Our world has witnessed the devastating effects of fossil fuels extraction; the primary energy source for modern society. Transitioning to sustainable energy sources requires exploring alternative fuel production methods, focusing on utilizing captured anthropogenic CO2. Electrochemical reduction of CO2 (CO2RR) using renewable electricity presents an attractive option for storing energy in chemical bonds. While many electrocatalysts efficiently reduce CO2 to CO, only a few, such as copper, can produce high energy-dense molecules like ethanol or methanol with selectivities exceeding 60%. Molecular catalysts (MCs) hold promise as alternatives to metallic electrocatalysts, particularly when immobilized on the surface of gas diffusion electrodes (GDEs), where state-of-the-art CO2RR takes place. However, their efficiency and scalability must be addressed for industrial applications. Our work focuses on evaluating the impact of engineering the micro-environment at the interface where CO2RR occurs, for the purposes of optimizing the performance of MCs systems.

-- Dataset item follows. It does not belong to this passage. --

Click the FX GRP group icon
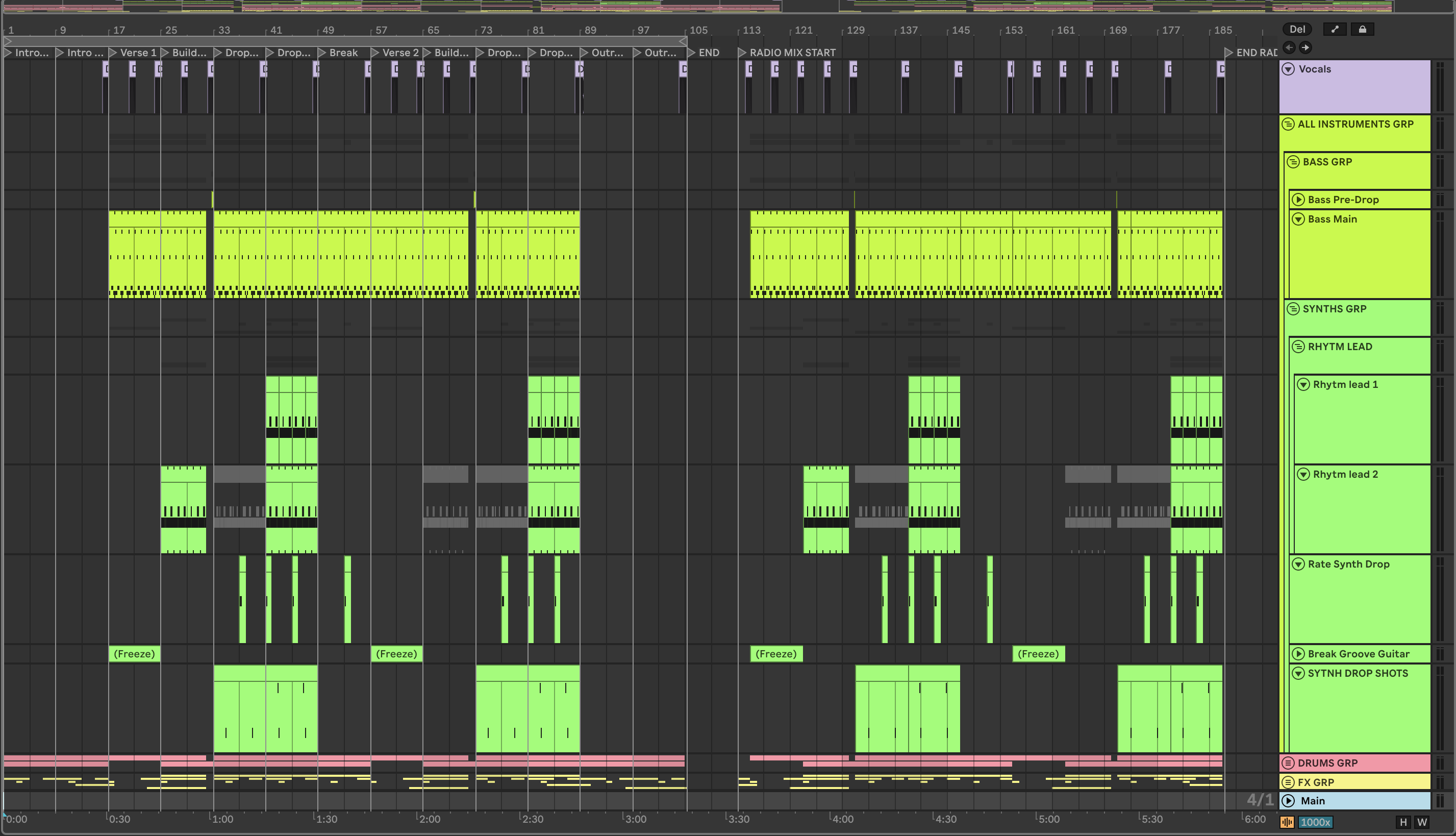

Specifically, the electrode active-site interaction for the CO2-to-ethanol pathway was investigated using a nickel iron-tetraphenylporphyrin (Ni-FeTPP) electrocatalyst. We explored the challenges of translating a molecular catalyst system from an unconventional 3D electrode design to a GDE-based electrolyzer. The difficulty lies in replicating the strong electronic coupling between Ni and FeTPP necessary for enabling the CO2-to-ethanol pathway; which led to two methods of coupling Ni to FeTPP: drop-casting and spray-coating. Although our system did not achieve CO2 reduction to ethanol, it provided significant insights into the impact of subtle micro-environment changes. These changes uncovered possible unintended interactions, suggesting the formation of nickel hydride species that could greatly influence the CO2-to-ethanol pathway catalyzed by Ni-FeTPP. Moreover, the competing behavior between CO2 and CO to enhance the CO2-to-methanol pathway was adressed by using cobalt phthalocyanine supported on multi-walled carbon nanotubes (CoPc/MWCNT). We engineered the local environment where molecular catalysts interact by introducing silver nanoparticles and PTFE particles to increase local CO availability near the active sites and promote further CO reduction. This approach resulted in a remarkable 4-fold and 17-fold increase in the Faradaic efficiency of methanol, from the addition of silver nanoparticles and PTFE particles, respectively. Our results demonstrate the CO2-to-methanol pathway is enhanced through the modification of the catalyst surface microenvironment of the GDE. Our research contributes to a deeper understanding of the prospect for improving the challenging electrochemical reduction of CO2 beyond CO.